= Sally Barrington =

British oncologist medical researcher

Sally Barrington is a British oncologist and medical researcher. She is a professor of positron emission tomography (PET) Imaging and National Institute for Health Research (NIHR) research professor at King's College London (KCL), England, United Kingdom. She joined KCL in 1993.

== Education ==
Barrington obtained her MB BS from the United Medical Dental Schools of Guy's and St Thomas', University of London.

Barrington obtained her nuclear medicine training at the Guy's and St Thomas’ Hospital London, where she was later appointed as a consultant in 1998.

== Career==
Her research is focused on the study of lymphoma cancer and radiotherapy planning using PET imaging. She has been involved in numerous multicentre clinical trials. She has also work experience in other clinical areas, including, but not limited to, oncology, neurology, cardiology and infection/inflammation. She co-leads the UK PET Research Network.

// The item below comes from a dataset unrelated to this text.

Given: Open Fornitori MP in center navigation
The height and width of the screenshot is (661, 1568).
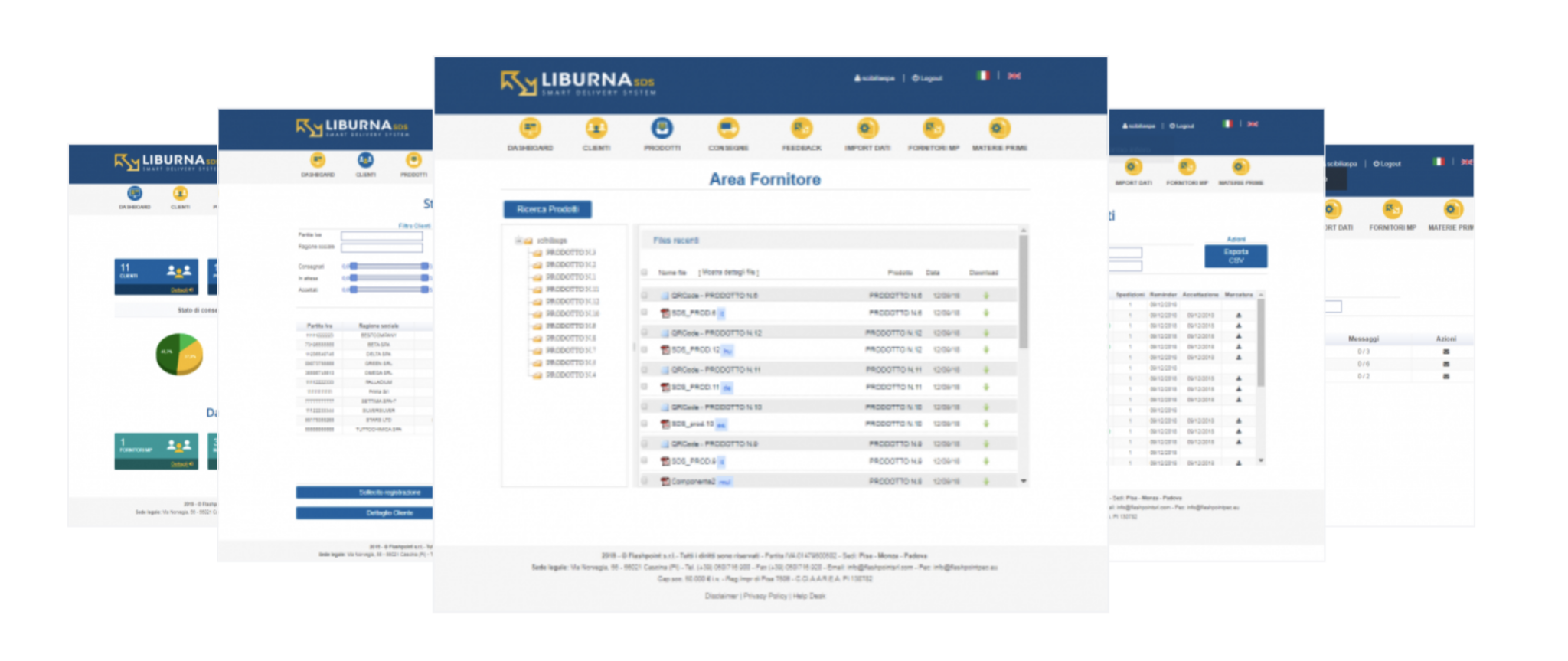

In 2019, Barrington was awarded the British Nuclear Medicine Society (BNMS) Roll of Honour.' Barrington sits on the Editorial Board of Journal of Clinical Oncology; she is the chair of the National Institute for Health Research Academy Involvement Group and the Radiation Safety Committee of Guy's and St Thomas' NHS Foundation Trust. She is a member of various professional organisations, including the Scientific Committee for international workshops on PET in lymphoma, European Lymphoma Institute, Administration of Radioactive Substances Advisory Committee (ARSAC), CRUK Expert Review Panel, Oncology Committee of the European Association of Nuclear Medicine, and National Cancer Research Institute (NCRI) Clinical Studies Group in Lymphoma.

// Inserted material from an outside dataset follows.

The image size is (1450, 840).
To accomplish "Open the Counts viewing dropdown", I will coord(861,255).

== Selected publications ==

=== Scientific journal papers ===
- 1980 citations: Recommendations for initial evaluation, staging, and response assessment of Hodgkin and non-Hodgkin lymphoma: the Lugano classification.
- 1133 citations: FDG PET/CT: EANM procedure guidelines for tumour imaging: version 2.0.
- 926 citations: Role of imaging in the staging and response assessment of lymphoma: consensus of the International Conference on Malignant Lymphomas Imaging Working Group.

=== Books edited ===
- 1999: Atlas of Clinical Positron Emission Tomography: By R. Wahl, S. Barrington, M. Maisey. CRC Press.
- 2005: Atlas of Clinical Positron Emission Tomography 2nd Edition: By R. Wahl, S. Barrington, M. Maisey. Hodder Education.

=== Book chapters ===
- Chapter 20 in PET/MRI in Oncology: Current Clinical Applications edited by Andrei Iagaru, Thomas Hope, Patrick Veit-Haibach.
- Chapter 8 in Radiotherapy for Hodgkin Lymphoma edited by Lena Specht, Joachim Yahalom.